YOUR TASK: Switch each occurrence of "value label" in the lines below to "data label", leaving all other text unchanged and omitting the pictures from the answer.

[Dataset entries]
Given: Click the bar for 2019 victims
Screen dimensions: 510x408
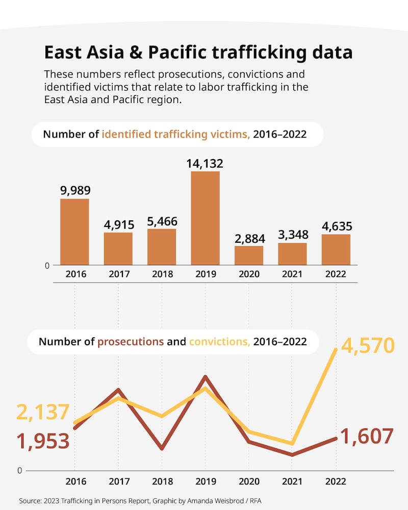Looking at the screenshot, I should [x=205, y=218].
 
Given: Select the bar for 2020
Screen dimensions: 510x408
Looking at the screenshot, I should [x=249, y=256].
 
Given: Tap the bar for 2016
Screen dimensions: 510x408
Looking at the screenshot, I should [x=74, y=232].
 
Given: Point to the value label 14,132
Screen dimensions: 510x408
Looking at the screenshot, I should [x=205, y=163].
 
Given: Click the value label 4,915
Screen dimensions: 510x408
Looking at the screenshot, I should [x=118, y=224].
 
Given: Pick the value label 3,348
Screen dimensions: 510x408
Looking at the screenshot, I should [x=292, y=235].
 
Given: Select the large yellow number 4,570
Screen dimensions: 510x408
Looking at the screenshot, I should [x=367, y=346].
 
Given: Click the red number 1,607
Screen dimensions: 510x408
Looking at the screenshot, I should [x=366, y=437].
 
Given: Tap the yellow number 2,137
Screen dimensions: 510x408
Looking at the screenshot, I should [x=43, y=412].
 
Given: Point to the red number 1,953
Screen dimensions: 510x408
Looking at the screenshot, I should [x=43, y=441].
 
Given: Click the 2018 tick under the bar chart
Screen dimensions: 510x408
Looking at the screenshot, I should [x=162, y=274].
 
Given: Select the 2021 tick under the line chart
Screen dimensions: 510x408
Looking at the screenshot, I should [x=292, y=481].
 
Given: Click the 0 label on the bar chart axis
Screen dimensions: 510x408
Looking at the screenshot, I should [x=47, y=265].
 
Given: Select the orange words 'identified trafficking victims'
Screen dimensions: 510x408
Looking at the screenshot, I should [x=176, y=135].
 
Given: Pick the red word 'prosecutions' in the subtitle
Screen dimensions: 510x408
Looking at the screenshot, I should [x=131, y=342].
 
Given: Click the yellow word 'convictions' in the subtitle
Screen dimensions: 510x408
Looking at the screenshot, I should [x=219, y=342].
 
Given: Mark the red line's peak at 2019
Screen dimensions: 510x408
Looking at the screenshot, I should [x=205, y=377].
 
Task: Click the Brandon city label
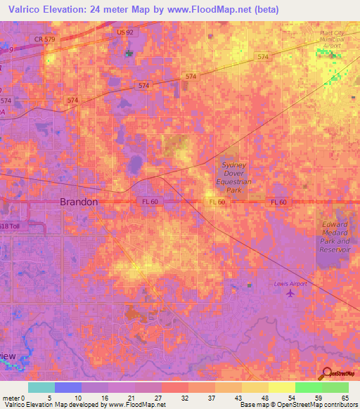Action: [x=78, y=201]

FULL RESPONSE:
Given: Click the bar for 2019 victims
Screen dimensions: 510x408
Looking at the screenshot, I should [x=205, y=218].
 
Given: Select the bar for 2020
Screen dimensions: 510x408
Looking at the screenshot, I should [x=249, y=256].
 
Given: Tap the bar for 2016
Screen dimensions: 510x408
Looking at the screenshot, I should [x=74, y=232].
 
Given: Point to the data label 14,132
Screen dimensions: 510x408
Looking at the screenshot, I should [x=205, y=163].
 
Given: Click the data label 4,915
Screen dimensions: 510x408
Looking at the screenshot, I should [x=118, y=224].
 
Given: Pick the data label 3,348
Screen dimensions: 510x408
Looking at the screenshot, I should [x=292, y=235].
 
Given: Select the large yellow number 4,570
Screen dimensions: 510x408
Looking at the screenshot, I should [x=367, y=346].
 
Given: Click the red number 1,607
Screen dimensions: 510x408
Looking at the screenshot, I should [x=366, y=437].
 
Given: Tap the yellow number 2,137
Screen dimensions: 510x408
Looking at the screenshot, I should [x=43, y=412].
 
Given: Point to the red number 1,953
Screen dimensions: 510x408
Looking at the screenshot, I should [x=43, y=441].
 
Given: Click the 2018 tick under the bar chart
Screen dimensions: 510x408
Looking at the screenshot, I should [x=162, y=274].
 
Given: Select the 2021 tick under the line chart
Screen dimensions: 510x408
Looking at the screenshot, I should [x=292, y=481].
 
Given: Click the 0 label on the bar chart axis
Screen dimensions: 510x408
Looking at the screenshot, I should [x=47, y=265].
 
Given: Select the orange words 'identified trafficking victims'
Screen dimensions: 510x408
Looking at the screenshot, I should [x=176, y=135].
 
Given: Pick the red word 'prosecutions' in the subtitle
Screen dimensions: 510x408
Looking at the screenshot, I should [x=131, y=342].
 
Given: Click the yellow word 'convictions' in the subtitle
Screen dimensions: 510x408
Looking at the screenshot, I should [x=219, y=342].
 
Given: Mark the red line's peak at 2019
Screen dimensions: 510x408
Looking at the screenshot, I should [x=205, y=377].
 
Task: Click the Brandon city label
Action: [x=78, y=201]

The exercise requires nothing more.